Crise en Nouvelle-Calédonie : les élections européennes pourront-elles se tenir localement ?

Le Parlement européen à Strasbourg
La situation en Nouvelle-Calédonie a des conséquences sur les élections européennes. Le scrutin prévu le 9 juin pourrait ne pas se tenir localement. Le ministère de l’Intérieur se veut rassurant mais d'après les juristes qui se sont penchés sur la question, un report voire une annulation du vote est possible.
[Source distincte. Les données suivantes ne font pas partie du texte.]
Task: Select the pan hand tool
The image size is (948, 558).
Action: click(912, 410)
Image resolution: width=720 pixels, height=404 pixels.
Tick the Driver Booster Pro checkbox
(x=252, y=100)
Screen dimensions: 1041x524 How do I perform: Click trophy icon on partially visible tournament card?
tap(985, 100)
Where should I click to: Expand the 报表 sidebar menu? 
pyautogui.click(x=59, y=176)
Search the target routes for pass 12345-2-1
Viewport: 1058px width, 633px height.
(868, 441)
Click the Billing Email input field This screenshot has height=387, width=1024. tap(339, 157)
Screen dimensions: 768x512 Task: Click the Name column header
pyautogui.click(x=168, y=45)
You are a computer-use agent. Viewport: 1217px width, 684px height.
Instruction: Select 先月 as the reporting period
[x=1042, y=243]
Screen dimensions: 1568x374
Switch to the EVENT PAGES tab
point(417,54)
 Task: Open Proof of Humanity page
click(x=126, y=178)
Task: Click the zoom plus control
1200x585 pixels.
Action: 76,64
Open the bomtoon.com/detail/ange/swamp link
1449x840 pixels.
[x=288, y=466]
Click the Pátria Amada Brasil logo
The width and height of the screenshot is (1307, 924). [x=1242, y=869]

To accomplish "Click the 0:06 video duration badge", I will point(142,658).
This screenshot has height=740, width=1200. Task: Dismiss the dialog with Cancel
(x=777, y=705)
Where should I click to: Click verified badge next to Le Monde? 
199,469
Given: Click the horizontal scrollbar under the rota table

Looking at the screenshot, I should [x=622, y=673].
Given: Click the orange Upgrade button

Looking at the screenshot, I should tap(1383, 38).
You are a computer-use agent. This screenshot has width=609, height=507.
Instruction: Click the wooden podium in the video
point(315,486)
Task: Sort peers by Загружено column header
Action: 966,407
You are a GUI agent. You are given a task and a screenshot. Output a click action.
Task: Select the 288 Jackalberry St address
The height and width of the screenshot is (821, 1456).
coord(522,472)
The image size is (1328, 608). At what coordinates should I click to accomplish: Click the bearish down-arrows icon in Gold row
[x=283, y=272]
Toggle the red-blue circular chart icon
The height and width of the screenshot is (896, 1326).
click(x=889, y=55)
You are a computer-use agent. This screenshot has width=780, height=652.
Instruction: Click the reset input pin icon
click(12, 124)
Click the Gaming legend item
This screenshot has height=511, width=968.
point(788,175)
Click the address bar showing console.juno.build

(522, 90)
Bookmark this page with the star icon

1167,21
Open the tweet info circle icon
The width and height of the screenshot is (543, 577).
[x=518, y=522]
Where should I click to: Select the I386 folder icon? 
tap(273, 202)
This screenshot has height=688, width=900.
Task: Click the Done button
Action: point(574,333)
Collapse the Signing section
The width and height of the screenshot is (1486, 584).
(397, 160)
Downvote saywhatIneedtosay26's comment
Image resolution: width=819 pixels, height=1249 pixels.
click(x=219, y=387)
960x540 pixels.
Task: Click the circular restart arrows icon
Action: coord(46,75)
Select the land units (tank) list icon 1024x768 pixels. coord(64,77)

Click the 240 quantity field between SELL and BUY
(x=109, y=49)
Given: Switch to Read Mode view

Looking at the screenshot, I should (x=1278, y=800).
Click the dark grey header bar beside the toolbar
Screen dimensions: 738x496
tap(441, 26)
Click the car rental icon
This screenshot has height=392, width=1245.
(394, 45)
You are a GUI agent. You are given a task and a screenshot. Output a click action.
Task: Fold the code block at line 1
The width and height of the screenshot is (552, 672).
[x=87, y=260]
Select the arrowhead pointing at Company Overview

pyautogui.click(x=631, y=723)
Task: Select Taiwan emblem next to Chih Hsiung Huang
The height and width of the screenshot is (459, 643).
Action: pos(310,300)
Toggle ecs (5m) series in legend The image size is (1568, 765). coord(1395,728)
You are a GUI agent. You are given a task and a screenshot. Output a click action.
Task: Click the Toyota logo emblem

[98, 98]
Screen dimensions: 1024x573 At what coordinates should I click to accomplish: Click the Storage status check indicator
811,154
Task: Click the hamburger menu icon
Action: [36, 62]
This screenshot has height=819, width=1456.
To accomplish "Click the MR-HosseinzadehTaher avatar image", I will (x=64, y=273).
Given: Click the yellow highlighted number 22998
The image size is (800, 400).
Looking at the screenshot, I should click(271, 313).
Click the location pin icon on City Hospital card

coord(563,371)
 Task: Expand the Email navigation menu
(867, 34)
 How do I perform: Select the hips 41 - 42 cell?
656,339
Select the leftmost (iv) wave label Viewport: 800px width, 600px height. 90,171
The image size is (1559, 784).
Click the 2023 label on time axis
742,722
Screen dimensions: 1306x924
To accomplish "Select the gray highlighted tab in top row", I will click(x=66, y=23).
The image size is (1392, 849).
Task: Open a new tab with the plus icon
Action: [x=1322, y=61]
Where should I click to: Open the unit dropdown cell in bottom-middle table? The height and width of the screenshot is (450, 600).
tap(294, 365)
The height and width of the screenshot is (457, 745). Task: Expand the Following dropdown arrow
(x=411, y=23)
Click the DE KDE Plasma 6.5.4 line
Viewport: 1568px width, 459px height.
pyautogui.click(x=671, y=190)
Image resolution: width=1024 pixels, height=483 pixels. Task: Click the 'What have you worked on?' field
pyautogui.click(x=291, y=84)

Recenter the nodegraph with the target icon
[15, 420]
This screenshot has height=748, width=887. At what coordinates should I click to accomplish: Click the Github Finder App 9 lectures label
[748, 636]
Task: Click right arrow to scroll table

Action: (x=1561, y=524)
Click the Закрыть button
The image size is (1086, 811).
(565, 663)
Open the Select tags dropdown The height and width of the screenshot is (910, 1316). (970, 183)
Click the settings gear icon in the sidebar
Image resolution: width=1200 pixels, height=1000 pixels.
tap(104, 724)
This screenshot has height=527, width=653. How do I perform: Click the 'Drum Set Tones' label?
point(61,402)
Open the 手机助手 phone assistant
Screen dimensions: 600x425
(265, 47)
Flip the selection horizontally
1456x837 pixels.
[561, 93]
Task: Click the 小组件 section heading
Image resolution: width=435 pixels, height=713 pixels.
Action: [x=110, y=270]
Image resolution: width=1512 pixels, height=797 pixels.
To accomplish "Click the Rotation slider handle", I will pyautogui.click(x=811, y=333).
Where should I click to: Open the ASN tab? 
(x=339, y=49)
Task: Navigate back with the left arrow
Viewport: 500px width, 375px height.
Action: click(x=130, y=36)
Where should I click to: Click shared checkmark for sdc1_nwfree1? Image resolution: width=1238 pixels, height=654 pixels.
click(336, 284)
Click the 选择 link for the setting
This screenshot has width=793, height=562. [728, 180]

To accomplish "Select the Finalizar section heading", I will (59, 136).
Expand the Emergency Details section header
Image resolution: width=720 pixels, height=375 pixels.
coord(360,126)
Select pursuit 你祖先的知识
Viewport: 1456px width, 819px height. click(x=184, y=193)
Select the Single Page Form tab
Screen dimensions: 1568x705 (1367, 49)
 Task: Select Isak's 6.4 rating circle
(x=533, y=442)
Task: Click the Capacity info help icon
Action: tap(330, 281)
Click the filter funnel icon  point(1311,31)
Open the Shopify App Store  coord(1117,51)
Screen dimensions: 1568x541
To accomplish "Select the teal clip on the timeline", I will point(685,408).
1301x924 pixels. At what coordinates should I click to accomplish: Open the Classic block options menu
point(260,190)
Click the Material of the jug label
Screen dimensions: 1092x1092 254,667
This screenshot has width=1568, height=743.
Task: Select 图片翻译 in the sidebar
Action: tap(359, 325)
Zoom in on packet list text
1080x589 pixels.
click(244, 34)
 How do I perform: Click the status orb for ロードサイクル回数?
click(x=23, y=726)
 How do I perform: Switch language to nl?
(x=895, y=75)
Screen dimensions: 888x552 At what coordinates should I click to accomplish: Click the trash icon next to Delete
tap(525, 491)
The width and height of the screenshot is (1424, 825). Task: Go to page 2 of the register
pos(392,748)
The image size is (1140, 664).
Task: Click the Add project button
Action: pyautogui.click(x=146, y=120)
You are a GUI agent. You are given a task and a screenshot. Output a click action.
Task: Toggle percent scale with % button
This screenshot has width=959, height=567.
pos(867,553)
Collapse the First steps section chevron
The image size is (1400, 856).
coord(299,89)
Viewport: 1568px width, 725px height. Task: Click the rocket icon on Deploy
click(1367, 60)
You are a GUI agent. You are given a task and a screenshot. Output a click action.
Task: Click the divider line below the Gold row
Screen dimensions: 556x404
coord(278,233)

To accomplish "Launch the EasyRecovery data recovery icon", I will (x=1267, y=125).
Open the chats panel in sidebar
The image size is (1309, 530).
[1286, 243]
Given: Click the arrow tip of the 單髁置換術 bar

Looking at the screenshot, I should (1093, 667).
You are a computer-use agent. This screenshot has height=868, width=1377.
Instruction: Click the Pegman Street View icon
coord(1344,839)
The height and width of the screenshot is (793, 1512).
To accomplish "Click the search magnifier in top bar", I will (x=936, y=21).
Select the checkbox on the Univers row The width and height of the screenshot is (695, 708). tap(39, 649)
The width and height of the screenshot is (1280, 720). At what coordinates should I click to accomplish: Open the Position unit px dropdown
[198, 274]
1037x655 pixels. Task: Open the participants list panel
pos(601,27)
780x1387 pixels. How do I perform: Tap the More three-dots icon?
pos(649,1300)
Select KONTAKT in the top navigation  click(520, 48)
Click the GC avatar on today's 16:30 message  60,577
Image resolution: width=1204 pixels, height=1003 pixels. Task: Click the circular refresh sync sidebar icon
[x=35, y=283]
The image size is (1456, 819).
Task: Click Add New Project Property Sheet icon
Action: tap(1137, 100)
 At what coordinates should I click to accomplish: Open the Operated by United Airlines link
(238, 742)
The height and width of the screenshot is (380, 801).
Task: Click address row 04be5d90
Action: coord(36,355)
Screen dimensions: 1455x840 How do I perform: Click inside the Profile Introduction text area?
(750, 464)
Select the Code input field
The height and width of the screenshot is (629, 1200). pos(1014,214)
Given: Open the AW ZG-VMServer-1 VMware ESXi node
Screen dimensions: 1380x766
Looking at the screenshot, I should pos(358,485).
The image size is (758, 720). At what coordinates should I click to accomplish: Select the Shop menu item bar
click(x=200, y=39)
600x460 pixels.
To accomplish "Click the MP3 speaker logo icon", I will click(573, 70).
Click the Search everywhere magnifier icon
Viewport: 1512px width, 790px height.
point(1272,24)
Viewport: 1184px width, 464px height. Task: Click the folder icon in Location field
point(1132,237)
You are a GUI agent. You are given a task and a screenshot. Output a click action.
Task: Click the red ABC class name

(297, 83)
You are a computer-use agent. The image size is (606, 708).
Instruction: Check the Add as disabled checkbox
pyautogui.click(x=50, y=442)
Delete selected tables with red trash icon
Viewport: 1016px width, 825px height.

Si l’état d’urgence a été levé en Nouvelle-Calédonie le 28 mai au matin, le couvre-feu reste en vigueur, au moins jusqu’au 3 juin. Et la circulation dans le pays, et notamment dans Nouméa et son agglomération reste difficile. De nombreux barrages sont encore en place et les transports restent à l’arrêt. 
Dans ce contexte, les élections européennes pourront-elles se tenir en Nouvelle-Calédonie le 9 juin prochain ? 

Des précédents en 1973 et 2020


Pour Benjamin Morel, professeur de droit public, les précédents sont très rares : “On a connu dans certains territoires, qui pouvaient être sujets à des circonstances exceptionnelles, des reports d’élections. On a notamment en 1973 des inondations à la Réunion [ le second tour des législatives avait été repoussé d'une semaine pour cause de cyclone ] et le Conseil constitutionnel qui accepte le report”.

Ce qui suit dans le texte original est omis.